[darcs-users] darcs patch: Is this Monadish?

David Roundy droundy at darcs.net
Thu Aug 28 14:58:40 UTC 2008


On Wed, Aug 27, 2008 at 09:17:36PM -0700, Jason Dagit wrote:
> David,
>
> Is this a type safe Monadish that you would accept?

It's very close, but it seems to be considerably more invasive than
I'd hope we could achieve.  In particular, I don't see that we need to
add any new types other than an RIO (or IORepo, but I'd rather keep it
short) type.

> Note that RepoInState is broken in the same way that Context was and maybeToFL
> is.  But, what else can we do?  I don't have any other bright ideas other
> than maybe you'll feel like we don't need it at all?  As in, we could make it:
> IORepo p r u tr a

You're right that I don't see any reason why we'd need it.

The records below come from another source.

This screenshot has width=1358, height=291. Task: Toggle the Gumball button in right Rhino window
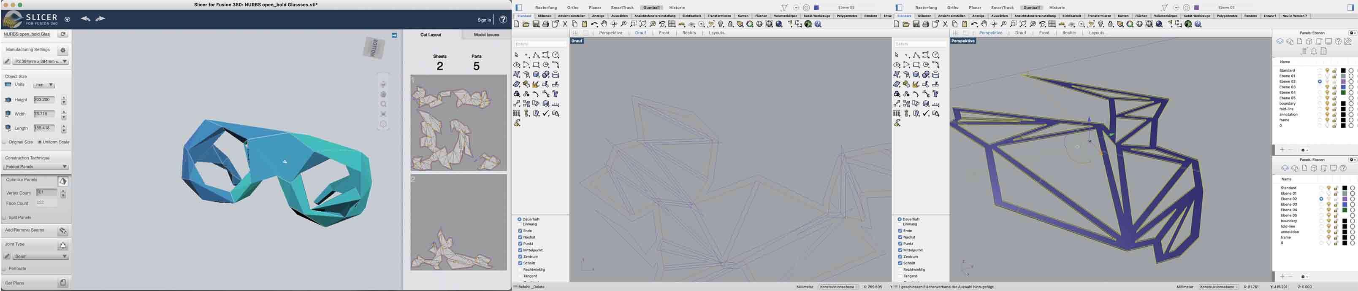pyautogui.click(x=1031, y=8)
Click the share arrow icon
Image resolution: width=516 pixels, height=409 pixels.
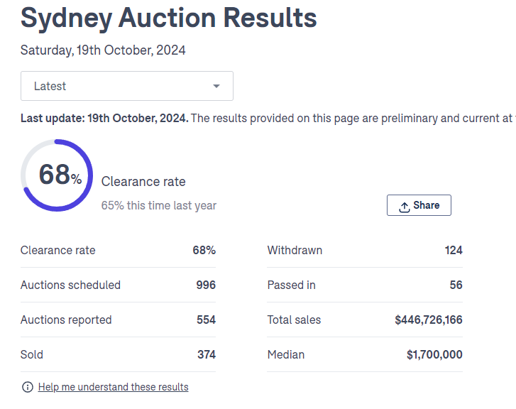[x=405, y=206]
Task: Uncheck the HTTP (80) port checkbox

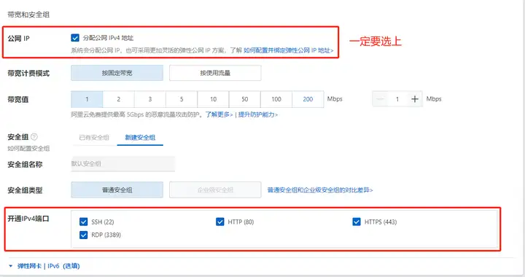Action: click(220, 222)
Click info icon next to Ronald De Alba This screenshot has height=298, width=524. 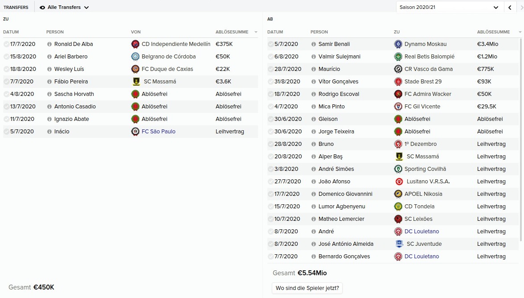click(49, 44)
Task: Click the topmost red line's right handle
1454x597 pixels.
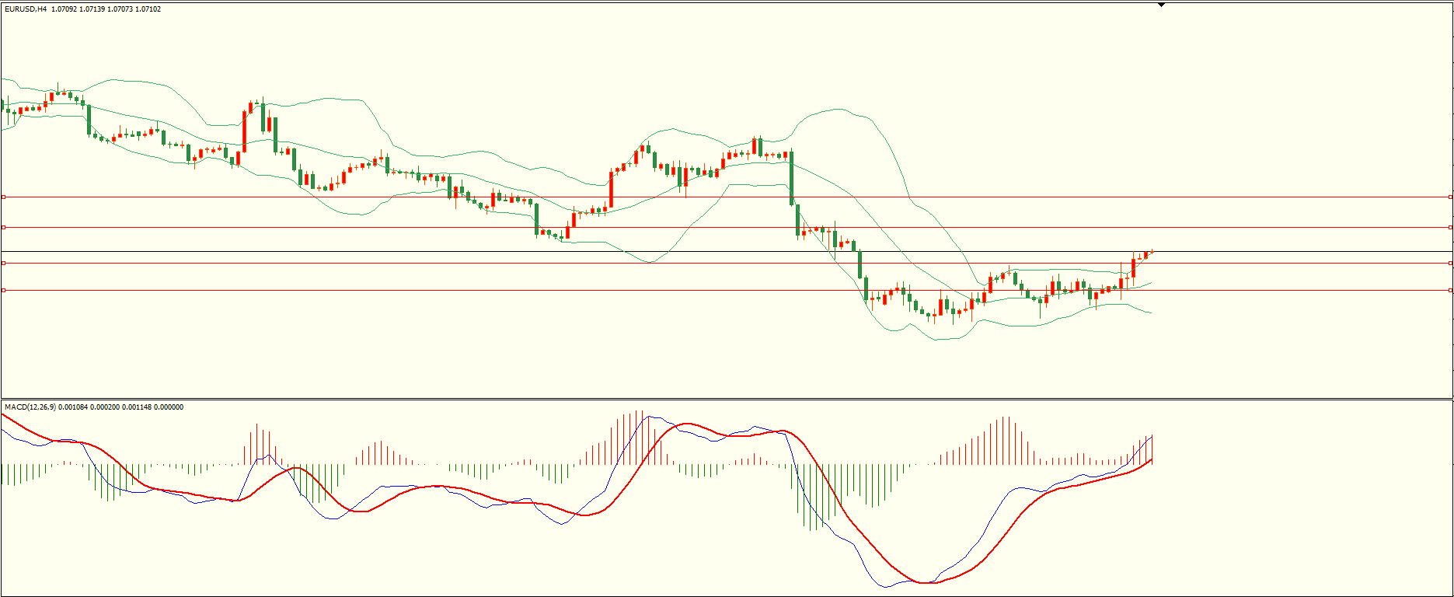Action: pos(1450,197)
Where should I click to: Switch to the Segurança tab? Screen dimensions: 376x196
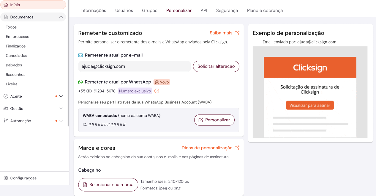227,10
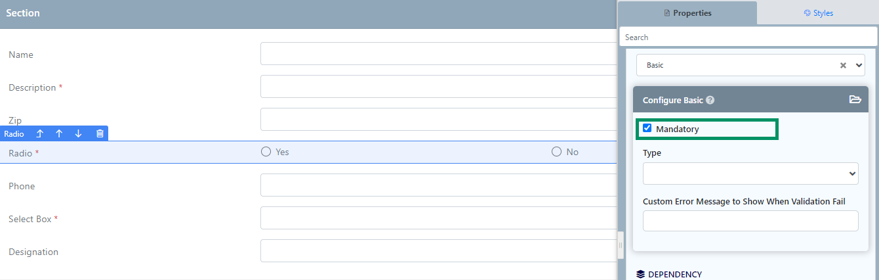879x280 pixels.
Task: Click the select-parent icon in Radio toolbar
Action: 39,133
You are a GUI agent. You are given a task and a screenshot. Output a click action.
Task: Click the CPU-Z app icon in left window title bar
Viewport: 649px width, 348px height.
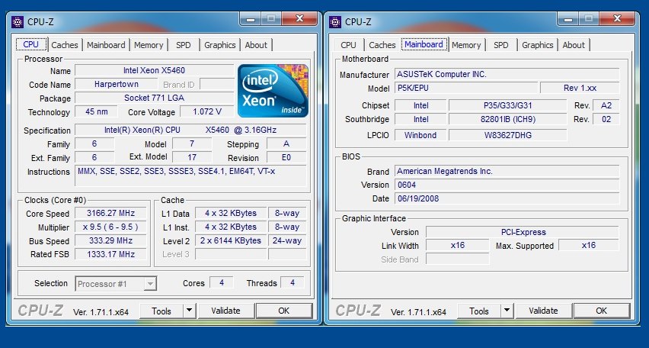18,22
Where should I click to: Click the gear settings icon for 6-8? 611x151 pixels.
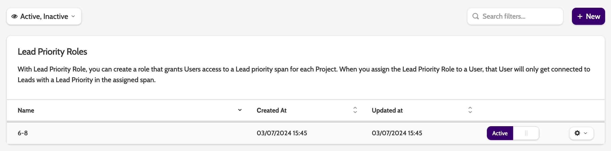click(x=577, y=133)
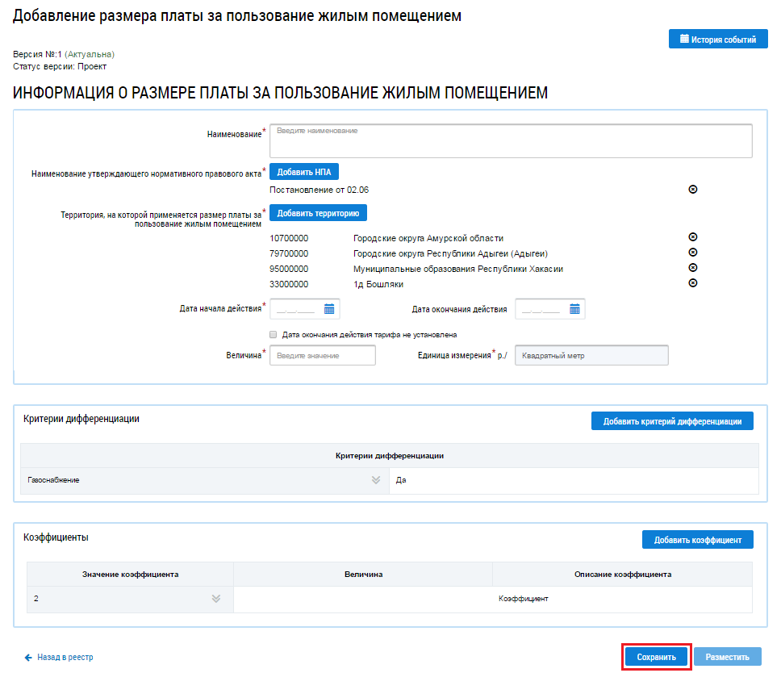Screen dimensions: 781x673
Task: Expand the Газоснабжение criterion row
Action: pos(375,480)
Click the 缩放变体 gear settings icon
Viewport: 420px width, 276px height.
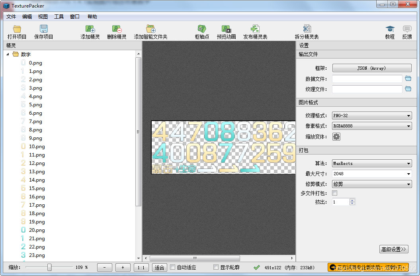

> and drop RepoInState like a bad habbit.  I think that presents new problems
> in the type of (>>>=).
>
> I can think far enough ahead to see how we'll instantiate the RepoInStates,
> but maybe we could export,
> newRepoState :: Sealed3 RepoInState
> newRepoState = Sealed3 RepoInState
>
> And then let it trickle down from pattern matches?  Of course, we probably
> also want to add, unsafeCoerceR :: r x y z -> r a b c
> In the event that we need to coerce a repository or a RepoInState.
>
> Probably one function that is missing is
> lowerIORepo :: IORepo p i j a -> IO a
>
> I also may have export evil goblins from Repositoy.InternalTypes.  It's even
> possible that by using newtype deriving that I've open backed doors.  Perhaps
> there is a way to derive lowerIORepo already?  Deriving MonadIO is
> nice because it lets us use liftIO (check the patch for why that's nice).
> Deriving Monad is nice because when then as long as the type witnesses are
> not changing we can just use the monad instance.

I'd definitely prefer not to use newtype deriving, and don't see any
reason to do so.  I don't see why MonadIO is nice, I'm afraid.  Is it
any different from the one-liner io function I define below?

I can see how a Monad instance would be handy, and hadn't thought of
that myself.  In fact, with that instance, there's no real reason to
keep the use of RIO to a minimum.  The trouble with newtype deriving
to get the Monad instance is that it breaks the system (as I'll
explain later), at least as far as I can tell.

> Ganesh was helping me with it and he recomended making it a ReaderT so that
> the Repository is hiding inside.  In the refactoring I've done so far, I didn't
> take advantage of that, but in principle it should work.  It almost seems like
> we could just throw away RepoInState and replace it with Repository p.  In fact,
> that's probably what I should do.  But, then how do you declare IORepo in
> a way that allows (>>>=) to have the right type?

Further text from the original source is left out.